▸ Required work:
Please print the records below exactly as they are written.

▸ Given records:
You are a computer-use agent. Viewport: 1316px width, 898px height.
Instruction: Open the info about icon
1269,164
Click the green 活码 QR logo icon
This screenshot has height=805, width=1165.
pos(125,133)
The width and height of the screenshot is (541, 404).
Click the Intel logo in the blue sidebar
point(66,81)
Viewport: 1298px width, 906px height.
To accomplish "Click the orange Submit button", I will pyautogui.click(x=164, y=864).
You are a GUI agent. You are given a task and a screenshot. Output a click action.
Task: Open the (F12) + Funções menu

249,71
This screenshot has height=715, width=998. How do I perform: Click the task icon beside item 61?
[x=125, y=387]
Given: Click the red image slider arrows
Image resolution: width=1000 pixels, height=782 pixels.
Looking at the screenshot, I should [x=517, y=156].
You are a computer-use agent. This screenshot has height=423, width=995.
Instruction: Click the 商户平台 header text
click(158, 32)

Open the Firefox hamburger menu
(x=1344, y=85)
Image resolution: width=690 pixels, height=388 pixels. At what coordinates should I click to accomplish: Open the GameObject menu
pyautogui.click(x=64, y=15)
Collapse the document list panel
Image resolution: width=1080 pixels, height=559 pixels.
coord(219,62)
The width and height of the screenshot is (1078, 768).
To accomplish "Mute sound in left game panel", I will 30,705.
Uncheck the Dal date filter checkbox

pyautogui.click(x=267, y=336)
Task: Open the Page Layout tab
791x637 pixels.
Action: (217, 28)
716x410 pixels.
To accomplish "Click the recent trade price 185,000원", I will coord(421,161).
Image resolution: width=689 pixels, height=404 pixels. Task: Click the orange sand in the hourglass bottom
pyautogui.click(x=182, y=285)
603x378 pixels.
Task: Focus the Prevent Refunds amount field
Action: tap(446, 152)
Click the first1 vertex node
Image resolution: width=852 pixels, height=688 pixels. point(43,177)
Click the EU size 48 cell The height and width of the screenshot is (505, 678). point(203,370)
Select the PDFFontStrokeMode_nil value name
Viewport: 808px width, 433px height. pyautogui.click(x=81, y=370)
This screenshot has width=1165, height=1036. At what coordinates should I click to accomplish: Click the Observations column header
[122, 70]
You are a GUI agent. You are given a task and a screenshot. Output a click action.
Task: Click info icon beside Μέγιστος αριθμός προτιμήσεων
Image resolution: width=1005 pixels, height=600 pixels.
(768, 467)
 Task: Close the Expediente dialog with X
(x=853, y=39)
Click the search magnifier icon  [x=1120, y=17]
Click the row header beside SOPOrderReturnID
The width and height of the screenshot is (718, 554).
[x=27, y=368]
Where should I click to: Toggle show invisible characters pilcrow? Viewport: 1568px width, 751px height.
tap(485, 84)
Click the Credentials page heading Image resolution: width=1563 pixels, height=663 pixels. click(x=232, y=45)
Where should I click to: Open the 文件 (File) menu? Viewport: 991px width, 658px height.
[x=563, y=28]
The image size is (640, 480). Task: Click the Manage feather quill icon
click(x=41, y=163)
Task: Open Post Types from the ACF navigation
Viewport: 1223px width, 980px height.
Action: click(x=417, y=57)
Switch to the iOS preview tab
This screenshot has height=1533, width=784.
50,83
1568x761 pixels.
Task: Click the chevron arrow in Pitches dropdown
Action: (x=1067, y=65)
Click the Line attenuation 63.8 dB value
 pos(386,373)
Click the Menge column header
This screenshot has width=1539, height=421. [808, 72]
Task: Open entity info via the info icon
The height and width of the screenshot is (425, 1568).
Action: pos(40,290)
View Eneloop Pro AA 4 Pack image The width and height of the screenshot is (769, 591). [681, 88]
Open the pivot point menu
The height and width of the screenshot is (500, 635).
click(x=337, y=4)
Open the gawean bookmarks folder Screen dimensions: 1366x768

▸ Written response:
You are a computer-use agent. Viewport: 1316px width, 898px height.
Instruction: Open the info about icon
1269,164
Click the green 活码 QR logo icon
This screenshot has height=805, width=1165.
pos(125,133)
The width and height of the screenshot is (541, 404).
Click the Intel logo in the blue sidebar
point(66,81)
Viewport: 1298px width, 906px height.
To accomplish "Click the orange Submit button", I will pyautogui.click(x=164, y=864).
You are a GUI agent. You are given a task and a screenshot. Output a click action.
Task: Open the (F12) + Funções menu

249,71
This screenshot has height=715, width=998. How do I perform: Click the task icon beside item 61?
[x=125, y=387]
Given: Click the red image slider arrows
Image resolution: width=1000 pixels, height=782 pixels.
Looking at the screenshot, I should [x=517, y=156].
You are a computer-use agent. This screenshot has height=423, width=995.
Instruction: Click the 商户平台 header text
click(158, 32)

Open the Firefox hamburger menu
(x=1344, y=85)
Image resolution: width=690 pixels, height=388 pixels. At what coordinates should I click to accomplish: Open the GameObject menu
pyautogui.click(x=64, y=15)
Collapse the document list panel
Image resolution: width=1080 pixels, height=559 pixels.
coord(219,62)
The width and height of the screenshot is (1078, 768).
To accomplish "Mute sound in left game panel", I will 30,705.
Uncheck the Dal date filter checkbox

pyautogui.click(x=267, y=336)
Task: Open the Page Layout tab
791x637 pixels.
Action: (217, 28)
716x410 pixels.
To accomplish "Click the recent trade price 185,000원", I will coord(421,161).
Image resolution: width=689 pixels, height=404 pixels. Task: Click the orange sand in the hourglass bottom
pyautogui.click(x=182, y=285)
603x378 pixels.
Task: Focus the Prevent Refunds amount field
Action: tap(446, 152)
Click the first1 vertex node
Image resolution: width=852 pixels, height=688 pixels. point(43,177)
Click the EU size 48 cell The height and width of the screenshot is (505, 678). point(203,370)
Select the PDFFontStrokeMode_nil value name
Viewport: 808px width, 433px height. pyautogui.click(x=81, y=370)
This screenshot has width=1165, height=1036. At what coordinates should I click to accomplish: Click the Observations column header
[122, 70]
You are a GUI agent. You are given a task and a screenshot. Output a click action.
Task: Click info icon beside Μέγιστος αριθμός προτιμήσεων
Image resolution: width=1005 pixels, height=600 pixels.
(768, 467)
 Task: Close the Expediente dialog with X
(x=853, y=39)
Click the search magnifier icon  [x=1120, y=17]
Click the row header beside SOPOrderReturnID
The width and height of the screenshot is (718, 554).
[x=27, y=368]
Where should I click to: Toggle show invisible characters pilcrow? Viewport: 1568px width, 751px height.
tap(485, 84)
Click the Credentials page heading Image resolution: width=1563 pixels, height=663 pixels. click(x=232, y=45)
Where should I click to: Open the 文件 (File) menu? Viewport: 991px width, 658px height.
[x=563, y=28]
The image size is (640, 480). Task: Click the Manage feather quill icon
click(x=41, y=163)
Task: Open Post Types from the ACF navigation
Viewport: 1223px width, 980px height.
Action: click(x=417, y=57)
Switch to the iOS preview tab
This screenshot has height=1533, width=784.
50,83
1568x761 pixels.
Task: Click the chevron arrow in Pitches dropdown
Action: (x=1067, y=65)
Click the Line attenuation 63.8 dB value
 pos(386,373)
Click the Menge column header
This screenshot has width=1539, height=421. [808, 72]
Task: Open entity info via the info icon
The height and width of the screenshot is (425, 1568).
Action: pos(40,290)
View Eneloop Pro AA 4 Pack image The width and height of the screenshot is (769, 591). [681, 88]
Open the pivot point menu
The height and width of the screenshot is (500, 635).
click(x=337, y=4)
Open the gawean bookmarks folder Screen dimensions: 1366x768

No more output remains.